**** Data for the task ****

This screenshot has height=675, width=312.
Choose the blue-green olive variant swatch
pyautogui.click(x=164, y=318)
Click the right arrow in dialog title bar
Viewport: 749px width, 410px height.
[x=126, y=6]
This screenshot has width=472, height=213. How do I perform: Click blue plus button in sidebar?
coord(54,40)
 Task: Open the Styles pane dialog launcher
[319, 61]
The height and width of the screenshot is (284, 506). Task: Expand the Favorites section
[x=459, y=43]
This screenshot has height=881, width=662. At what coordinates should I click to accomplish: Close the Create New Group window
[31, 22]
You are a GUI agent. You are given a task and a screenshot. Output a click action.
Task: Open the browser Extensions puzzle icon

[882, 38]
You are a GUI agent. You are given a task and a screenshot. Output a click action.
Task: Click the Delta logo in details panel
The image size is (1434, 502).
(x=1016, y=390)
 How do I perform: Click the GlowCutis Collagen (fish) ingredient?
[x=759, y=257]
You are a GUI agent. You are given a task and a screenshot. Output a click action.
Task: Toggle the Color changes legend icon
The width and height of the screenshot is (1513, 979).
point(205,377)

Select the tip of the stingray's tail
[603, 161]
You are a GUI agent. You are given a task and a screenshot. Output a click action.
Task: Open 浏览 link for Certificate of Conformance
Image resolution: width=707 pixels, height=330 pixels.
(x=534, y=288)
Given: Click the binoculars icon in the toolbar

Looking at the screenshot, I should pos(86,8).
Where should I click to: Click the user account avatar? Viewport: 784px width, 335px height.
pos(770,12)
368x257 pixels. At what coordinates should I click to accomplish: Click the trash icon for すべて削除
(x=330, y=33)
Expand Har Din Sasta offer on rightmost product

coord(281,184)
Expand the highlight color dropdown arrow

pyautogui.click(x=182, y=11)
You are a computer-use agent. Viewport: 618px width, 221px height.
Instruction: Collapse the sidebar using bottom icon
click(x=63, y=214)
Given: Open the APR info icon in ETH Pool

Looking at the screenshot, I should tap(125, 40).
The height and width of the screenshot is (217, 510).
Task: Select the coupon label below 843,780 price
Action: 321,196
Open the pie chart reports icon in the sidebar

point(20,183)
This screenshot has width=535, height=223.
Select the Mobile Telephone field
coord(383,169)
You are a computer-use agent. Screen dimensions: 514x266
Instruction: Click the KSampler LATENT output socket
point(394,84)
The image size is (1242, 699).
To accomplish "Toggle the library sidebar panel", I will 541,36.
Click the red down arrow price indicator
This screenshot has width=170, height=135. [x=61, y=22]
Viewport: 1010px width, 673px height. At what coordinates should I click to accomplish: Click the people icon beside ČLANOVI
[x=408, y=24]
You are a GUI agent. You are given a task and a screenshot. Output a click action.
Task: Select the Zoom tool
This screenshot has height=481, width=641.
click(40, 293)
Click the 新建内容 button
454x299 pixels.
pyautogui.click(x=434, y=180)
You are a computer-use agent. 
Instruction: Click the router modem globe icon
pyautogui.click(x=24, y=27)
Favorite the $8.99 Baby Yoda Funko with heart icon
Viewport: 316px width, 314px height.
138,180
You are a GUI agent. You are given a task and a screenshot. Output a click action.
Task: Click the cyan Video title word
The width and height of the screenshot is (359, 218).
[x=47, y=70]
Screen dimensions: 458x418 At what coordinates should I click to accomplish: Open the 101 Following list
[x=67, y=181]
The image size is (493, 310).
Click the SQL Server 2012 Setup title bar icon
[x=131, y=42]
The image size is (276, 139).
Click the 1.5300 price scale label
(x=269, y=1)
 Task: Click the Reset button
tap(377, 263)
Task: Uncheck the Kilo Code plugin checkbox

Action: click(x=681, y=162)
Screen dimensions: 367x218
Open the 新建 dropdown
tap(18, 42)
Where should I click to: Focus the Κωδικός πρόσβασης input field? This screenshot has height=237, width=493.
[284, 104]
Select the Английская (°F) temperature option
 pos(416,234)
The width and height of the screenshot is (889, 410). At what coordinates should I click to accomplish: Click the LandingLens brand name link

****

If a line in the records above contains the string "link", copy that line out.

Solution to this exercise:
Task: Open 浏览 link for Certificate of Conformance
The width and height of the screenshot is (889, 410). At what coordinates should I click to accomplish: Click the LandingLens brand name link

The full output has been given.